LPA toured the facility on 2/6/2024 at 10:00 AM with Licensee Kevin Castaneda; facility was found to be clean and at a comfortable temperature with all exits free from obstruction. Exits were equipped with auditory devices; all auditory devices were working properly. Smoke detectors and carbon monoxide detectors were found to be operational during the visit. Hot water temperature measured 116.7 degrees F within Title 22 acceptable regulation of 105 to 120 degrees F in resident’s bathroom while touring facility on 2/6/2024. The facility serves residents with dementia and has a plan of operation for special care and programming. There was a sufficient supply of both perishable and nonperishable food as required by Title 22 Regulations. Food stored in the kitchen refrigerator were properly stored as per regulations on this day at the time of the visit. Toxins are stored in a locked cabinet in the laundry room/garage. Dangerous items were found stored inaccessible to residents. There was a supply of cleaners, hygiene products and paper products available for resident. The bathroom designated for residents at the facility were supplied with paper towels and hand soap dispensers. Bathrooms were equipped with necessary grab bars, and non-slip floors/mats were present in the bathroom shower. All bedrooms have lighting & appropriate furnishings. Resident’s bed was outfitted with mattress pad as required by Title 22 Regulations # 87307 on 2/6/2024 at 10:30 AM.

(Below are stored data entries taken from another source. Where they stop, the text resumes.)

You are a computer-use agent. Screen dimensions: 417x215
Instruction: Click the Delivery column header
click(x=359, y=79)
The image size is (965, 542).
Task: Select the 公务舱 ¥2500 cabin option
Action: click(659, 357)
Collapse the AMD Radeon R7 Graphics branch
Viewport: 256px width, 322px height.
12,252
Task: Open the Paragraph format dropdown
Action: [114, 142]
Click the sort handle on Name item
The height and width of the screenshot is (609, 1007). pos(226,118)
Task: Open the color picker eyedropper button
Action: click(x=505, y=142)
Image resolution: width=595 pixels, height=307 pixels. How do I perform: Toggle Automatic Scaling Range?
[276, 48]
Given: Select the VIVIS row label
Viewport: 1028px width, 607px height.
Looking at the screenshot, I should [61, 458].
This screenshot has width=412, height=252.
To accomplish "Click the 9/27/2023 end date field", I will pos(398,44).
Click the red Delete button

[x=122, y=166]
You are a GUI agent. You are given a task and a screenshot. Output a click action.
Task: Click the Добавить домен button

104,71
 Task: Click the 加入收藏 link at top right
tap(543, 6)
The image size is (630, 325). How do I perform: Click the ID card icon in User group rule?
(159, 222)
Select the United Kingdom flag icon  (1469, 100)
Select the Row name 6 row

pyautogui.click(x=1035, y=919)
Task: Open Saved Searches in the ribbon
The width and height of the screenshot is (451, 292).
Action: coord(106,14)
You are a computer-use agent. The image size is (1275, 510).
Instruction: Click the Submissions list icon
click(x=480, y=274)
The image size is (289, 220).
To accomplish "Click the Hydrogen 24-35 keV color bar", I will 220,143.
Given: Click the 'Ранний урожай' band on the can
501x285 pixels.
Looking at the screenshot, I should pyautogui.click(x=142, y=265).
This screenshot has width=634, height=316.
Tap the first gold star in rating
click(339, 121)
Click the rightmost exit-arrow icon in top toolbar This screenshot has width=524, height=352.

A review of one resident & two staff records was conducted. LPA reviewed resident’s files at 11:45 AM on 2/6/2024 and learned that 1 of 1 residents have an updated re-appraisals/needs & care plans and physician’s assessments (LIC 602A) are updated as required by Title 22 Regulations on file.

Continue LIC 809-C
SUPERVISOR'S NAME: Bethany MoellersTELEPHONE: (707) 588-5026
LICENSING EVALUATOR NAME: Shannan HansenTELEPHONE: 707-588-5026
LICENSING EVALUATOR SIGNATURE:
DATE: 02/06/2024
I acknowledge receipt of this form and understand my licensing appeal rights as explained and received.
FACILITY REPRESENTATIVE SIGNATURE:
DATE: 02/06/2024
This report must be available at Child Care and Group Home facilities for public review for 3 years.

LIC809 (FAS) - (06/04)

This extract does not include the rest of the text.